Wat is een Cross-compiler?
Cross-compilers zijn programma's die uitvoerbare code kunnen produceren die kunnen worden uitgevoerd op een platform dat momenteel niet het residente platform voor de compiler is. Ze worden vaak gebruikt wanneer een ontwikkelaar meerdere platforms moet gebruiken om computerfuncties te kunnen verwerken, zoals in ingebedde systemen waar elke ingebedde computer in het systeem een kleinere hoeveelheid bronnen heeft. Het gebruik van een cross-compiler maakt het mogelijk om dit gebrek aan middelen te verhelpen door een onderling samenhangende uitvoering tussen verschillende componenten op het systeem te creëren.
Een voorbeeld van wanneer een cross-compiler kan worden gebruikt, is wanneer microcontrollers in een systeem worden gebruikt. Over het algemeen bevat een microcontroller niet veel geheugen, dus wanneer dit programma wordt gebruikt om het maken en uitvoeren van opdrachten uit te voeren, zijn minder middelen voor de microcontroller vastgebonden in administratieve orders. Dit betekent dat ze kunnen worden gericht op het uitvoeren van de taak die door de compiler is besteld.
Het programma kan helpen bij het creëren van een werkend netwerk tussen verschillende soorten machines of zelfs verschillende versies van een besturingssysteem. In deze toepassing zou een bedrijf zowel oudere als recentere versies van een besturingssysteem kunnen gebruiken om toegang te krijgen tot een gemeenschappelijk netwerk, zelfs als de werkstations op kantoor een breed scala aan desktopcomputers van verschillende leeftijd en capaciteit hadden. Het gebruik van dit soort programma maakt het mogelijk om al deze gevarieerde elementen te verzamelen in een samenhangende buildomgeving die elk van de stations toegang geeft tot essentiële bestanden en gegevens die zich op de gemeenschappelijke server bevinden.

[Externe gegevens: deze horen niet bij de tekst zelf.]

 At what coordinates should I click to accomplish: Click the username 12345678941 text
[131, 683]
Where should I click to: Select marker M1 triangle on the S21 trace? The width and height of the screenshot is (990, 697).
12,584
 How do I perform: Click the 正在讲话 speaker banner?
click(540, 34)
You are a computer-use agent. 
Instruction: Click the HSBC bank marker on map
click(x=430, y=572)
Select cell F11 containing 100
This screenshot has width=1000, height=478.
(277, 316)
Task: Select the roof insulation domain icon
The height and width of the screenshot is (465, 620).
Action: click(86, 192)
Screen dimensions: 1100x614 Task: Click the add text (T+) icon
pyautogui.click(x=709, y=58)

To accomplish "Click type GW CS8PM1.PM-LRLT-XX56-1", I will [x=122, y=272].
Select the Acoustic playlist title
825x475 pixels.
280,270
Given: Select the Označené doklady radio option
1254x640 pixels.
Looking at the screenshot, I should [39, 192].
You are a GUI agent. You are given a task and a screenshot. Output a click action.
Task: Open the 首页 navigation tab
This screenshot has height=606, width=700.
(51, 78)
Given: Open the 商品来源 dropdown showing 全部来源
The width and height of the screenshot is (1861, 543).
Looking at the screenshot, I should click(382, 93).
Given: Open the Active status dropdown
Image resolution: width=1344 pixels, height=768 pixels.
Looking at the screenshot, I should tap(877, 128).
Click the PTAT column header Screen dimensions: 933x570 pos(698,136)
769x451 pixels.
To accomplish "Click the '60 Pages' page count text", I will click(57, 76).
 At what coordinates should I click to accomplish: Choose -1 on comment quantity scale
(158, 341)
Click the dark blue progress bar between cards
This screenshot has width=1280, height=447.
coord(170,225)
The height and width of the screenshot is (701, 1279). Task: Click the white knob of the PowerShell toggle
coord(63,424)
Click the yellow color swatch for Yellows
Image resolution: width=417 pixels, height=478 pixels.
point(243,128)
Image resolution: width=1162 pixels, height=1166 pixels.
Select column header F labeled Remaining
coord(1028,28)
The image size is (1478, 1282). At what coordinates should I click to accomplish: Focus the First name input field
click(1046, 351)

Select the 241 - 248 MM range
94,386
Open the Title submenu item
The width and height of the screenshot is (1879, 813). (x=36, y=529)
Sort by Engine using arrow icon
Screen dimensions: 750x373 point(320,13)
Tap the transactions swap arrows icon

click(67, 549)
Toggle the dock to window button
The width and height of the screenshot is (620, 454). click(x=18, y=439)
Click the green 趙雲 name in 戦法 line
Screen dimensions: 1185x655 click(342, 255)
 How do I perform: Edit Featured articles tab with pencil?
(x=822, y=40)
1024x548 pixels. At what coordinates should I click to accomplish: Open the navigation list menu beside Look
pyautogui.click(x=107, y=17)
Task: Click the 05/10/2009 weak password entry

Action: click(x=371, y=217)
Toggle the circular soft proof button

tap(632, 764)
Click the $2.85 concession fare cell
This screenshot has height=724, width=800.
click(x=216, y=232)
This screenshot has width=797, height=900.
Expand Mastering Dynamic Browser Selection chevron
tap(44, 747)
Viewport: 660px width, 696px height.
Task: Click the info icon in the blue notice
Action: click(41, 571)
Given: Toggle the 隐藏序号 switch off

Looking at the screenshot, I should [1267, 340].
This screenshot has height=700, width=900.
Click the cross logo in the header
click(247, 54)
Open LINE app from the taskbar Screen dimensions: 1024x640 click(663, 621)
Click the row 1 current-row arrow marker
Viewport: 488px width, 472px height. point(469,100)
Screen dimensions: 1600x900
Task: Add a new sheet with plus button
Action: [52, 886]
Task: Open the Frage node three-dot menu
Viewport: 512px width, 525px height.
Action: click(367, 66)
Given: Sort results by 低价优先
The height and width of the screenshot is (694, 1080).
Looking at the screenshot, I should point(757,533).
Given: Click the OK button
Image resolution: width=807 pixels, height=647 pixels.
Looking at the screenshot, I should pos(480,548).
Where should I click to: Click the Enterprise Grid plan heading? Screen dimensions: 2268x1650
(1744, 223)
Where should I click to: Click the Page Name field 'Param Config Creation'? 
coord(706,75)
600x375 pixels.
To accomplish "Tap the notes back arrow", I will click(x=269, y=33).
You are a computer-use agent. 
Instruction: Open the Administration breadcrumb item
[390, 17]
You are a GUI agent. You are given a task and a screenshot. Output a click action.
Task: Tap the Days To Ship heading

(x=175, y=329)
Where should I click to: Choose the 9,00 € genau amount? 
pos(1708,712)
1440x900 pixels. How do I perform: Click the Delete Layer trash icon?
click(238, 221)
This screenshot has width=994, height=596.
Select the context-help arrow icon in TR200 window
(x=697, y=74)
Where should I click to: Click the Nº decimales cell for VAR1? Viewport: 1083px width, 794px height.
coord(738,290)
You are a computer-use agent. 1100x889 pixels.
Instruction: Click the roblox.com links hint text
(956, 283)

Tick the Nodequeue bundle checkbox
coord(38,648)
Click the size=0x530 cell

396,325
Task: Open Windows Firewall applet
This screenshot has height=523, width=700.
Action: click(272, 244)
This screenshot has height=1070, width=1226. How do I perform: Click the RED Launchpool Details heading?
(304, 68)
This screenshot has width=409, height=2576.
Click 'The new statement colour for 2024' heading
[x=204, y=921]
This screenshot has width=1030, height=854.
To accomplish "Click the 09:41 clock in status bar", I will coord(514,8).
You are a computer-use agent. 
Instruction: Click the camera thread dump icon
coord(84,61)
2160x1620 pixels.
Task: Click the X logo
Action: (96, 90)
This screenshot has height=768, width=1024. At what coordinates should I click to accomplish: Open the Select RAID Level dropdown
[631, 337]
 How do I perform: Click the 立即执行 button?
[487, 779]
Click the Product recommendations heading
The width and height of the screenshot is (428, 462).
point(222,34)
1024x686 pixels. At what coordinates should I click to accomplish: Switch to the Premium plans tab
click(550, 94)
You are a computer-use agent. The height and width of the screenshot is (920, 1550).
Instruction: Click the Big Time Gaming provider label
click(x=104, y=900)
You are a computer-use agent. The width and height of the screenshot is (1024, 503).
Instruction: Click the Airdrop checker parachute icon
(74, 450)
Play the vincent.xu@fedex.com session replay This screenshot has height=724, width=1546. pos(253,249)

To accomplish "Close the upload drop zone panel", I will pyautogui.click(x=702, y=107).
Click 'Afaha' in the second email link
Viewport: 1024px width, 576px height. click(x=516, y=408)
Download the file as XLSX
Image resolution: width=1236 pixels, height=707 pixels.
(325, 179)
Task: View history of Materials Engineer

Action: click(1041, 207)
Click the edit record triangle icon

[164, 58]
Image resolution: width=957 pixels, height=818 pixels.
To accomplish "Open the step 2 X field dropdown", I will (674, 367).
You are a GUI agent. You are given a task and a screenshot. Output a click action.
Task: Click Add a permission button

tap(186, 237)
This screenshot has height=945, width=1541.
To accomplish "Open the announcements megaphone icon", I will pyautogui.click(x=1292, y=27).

Cross-compilers zijn terug te voeren op de vroege dagen van de ontwikkeling van Windows® en de geleidelijke afname van het gebruik van DOS door veel eindgebruikers. Tegenwoordig blijven ze een veelgebruikt middel om de efficiëntie van verschillende componenten te maximaliseren. Virtuele machines, zoals Java's JVM, kunnen eindelijk een deel van de functies uitvoeren die ooit alleen mogelijk waren met het gebruik van deze software.